Numa das fotografias mais impactantes um homem segura um falcão vendado, uma imagem que só foi possível a partir da relação estabelecida com um treinador e criador daquele tipo de aves. “Os homens gostam muito de falcões, que podem custar pequenas fortunas”, diz, recordando quatro dias no deserto. “O falcoeiro deixou-me andar com ele no deserto, acordando às 5 da manhã, para não apanharmos calor e ele treinar a ave”, recorda, enaltecendo o factor tempo como primordial para estabelecer ligações. “Para captar este tipo de imagem é preciso tempo e proximidade. Preciso de conhecer a pessoa e neste caso isso foi possível.”

O que também existe nesta exposição são edifícios, situações onde é perceptível que estamos perante uma urbe que parece estar sempre a refazer-se. “Às tantas olhava para os prédios quase como se fossem pessoas o que é uma novidade”, reflecte, lembrando que nas ruas quase não se vislumbram pessoas. “Saem, mas nos carros, para os centros comerciais, só deambulando a partir do final do dia, por causa do muito calor”, declara.

Há quem olhe para o território com fascínio, cidade das mil e uma noites. Para outros é um gigantesco paraíso do faz-de-conta. Uma urbe descartável. No olhar de Pauliana não existe a tentação da denúncia. “Nos meus trabalhos não faço juízos de valor, mesmo que alguns sejam políticos como os de Atenas.
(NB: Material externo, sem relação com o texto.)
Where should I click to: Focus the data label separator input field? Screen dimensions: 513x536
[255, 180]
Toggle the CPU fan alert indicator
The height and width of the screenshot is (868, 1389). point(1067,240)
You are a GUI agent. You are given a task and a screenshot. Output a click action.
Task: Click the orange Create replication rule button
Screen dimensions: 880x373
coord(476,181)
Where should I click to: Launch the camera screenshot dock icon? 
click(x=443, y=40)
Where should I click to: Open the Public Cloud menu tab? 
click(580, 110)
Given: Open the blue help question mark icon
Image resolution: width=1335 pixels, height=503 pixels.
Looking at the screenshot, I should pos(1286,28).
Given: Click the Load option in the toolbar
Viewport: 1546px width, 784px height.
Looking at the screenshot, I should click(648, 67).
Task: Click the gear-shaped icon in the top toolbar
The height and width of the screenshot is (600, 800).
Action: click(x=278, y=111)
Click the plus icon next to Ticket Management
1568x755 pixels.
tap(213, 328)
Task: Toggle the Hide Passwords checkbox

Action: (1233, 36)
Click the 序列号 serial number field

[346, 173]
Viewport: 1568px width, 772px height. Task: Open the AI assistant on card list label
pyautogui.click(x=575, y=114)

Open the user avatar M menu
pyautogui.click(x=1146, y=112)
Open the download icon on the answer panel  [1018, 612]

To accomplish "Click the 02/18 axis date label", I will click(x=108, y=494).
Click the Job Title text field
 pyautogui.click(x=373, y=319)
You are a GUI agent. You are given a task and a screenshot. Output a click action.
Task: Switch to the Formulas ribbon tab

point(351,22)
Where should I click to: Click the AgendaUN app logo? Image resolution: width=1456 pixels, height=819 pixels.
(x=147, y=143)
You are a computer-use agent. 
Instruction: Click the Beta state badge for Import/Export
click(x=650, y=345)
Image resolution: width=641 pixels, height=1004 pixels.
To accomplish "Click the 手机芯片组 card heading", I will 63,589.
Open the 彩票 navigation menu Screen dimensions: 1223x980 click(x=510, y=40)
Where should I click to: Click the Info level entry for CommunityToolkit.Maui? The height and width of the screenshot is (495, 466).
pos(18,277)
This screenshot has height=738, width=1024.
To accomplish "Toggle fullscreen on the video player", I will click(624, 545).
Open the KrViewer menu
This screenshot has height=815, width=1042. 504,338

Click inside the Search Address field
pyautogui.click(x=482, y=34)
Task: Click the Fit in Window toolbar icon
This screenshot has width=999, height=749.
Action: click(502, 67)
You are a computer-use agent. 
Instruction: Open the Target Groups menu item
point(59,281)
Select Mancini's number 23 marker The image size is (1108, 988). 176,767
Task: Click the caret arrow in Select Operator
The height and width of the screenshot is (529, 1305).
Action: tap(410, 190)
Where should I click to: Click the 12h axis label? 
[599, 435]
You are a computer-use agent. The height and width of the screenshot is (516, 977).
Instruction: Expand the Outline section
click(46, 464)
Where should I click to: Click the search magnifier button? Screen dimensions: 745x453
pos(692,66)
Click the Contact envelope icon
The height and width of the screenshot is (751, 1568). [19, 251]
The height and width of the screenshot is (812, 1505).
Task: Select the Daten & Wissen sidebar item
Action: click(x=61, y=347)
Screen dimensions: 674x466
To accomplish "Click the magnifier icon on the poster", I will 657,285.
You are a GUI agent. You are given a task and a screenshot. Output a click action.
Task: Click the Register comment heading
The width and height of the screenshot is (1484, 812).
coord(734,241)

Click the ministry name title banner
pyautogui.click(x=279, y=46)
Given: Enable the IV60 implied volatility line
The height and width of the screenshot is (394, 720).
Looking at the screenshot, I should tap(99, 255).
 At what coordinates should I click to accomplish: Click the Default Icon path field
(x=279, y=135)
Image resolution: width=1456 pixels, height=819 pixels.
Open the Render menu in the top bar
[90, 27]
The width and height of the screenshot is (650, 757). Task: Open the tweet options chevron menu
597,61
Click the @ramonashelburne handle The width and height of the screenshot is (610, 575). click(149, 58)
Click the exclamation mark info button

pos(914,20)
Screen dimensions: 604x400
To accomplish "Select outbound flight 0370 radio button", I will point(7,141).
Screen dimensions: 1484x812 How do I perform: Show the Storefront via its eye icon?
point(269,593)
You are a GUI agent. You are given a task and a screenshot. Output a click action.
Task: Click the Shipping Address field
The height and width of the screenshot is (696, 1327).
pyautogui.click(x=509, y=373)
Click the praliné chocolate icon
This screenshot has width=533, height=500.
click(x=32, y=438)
Não me interessa instigar directamente, mas claro que é sempre a minha visão, o meu olhar, o que senti e vivi.”

No próximo ano a presente exposição – com novas fotos – será mostrada no Dubai – e daqui a três anos, altura em que a cidade recebe a Expo 2020, uma grande feira de arte mundial, é possível que o Dubai volte a cruzar-se com Pauliana. “Há ali uma fonte inesgotável de inspiração.”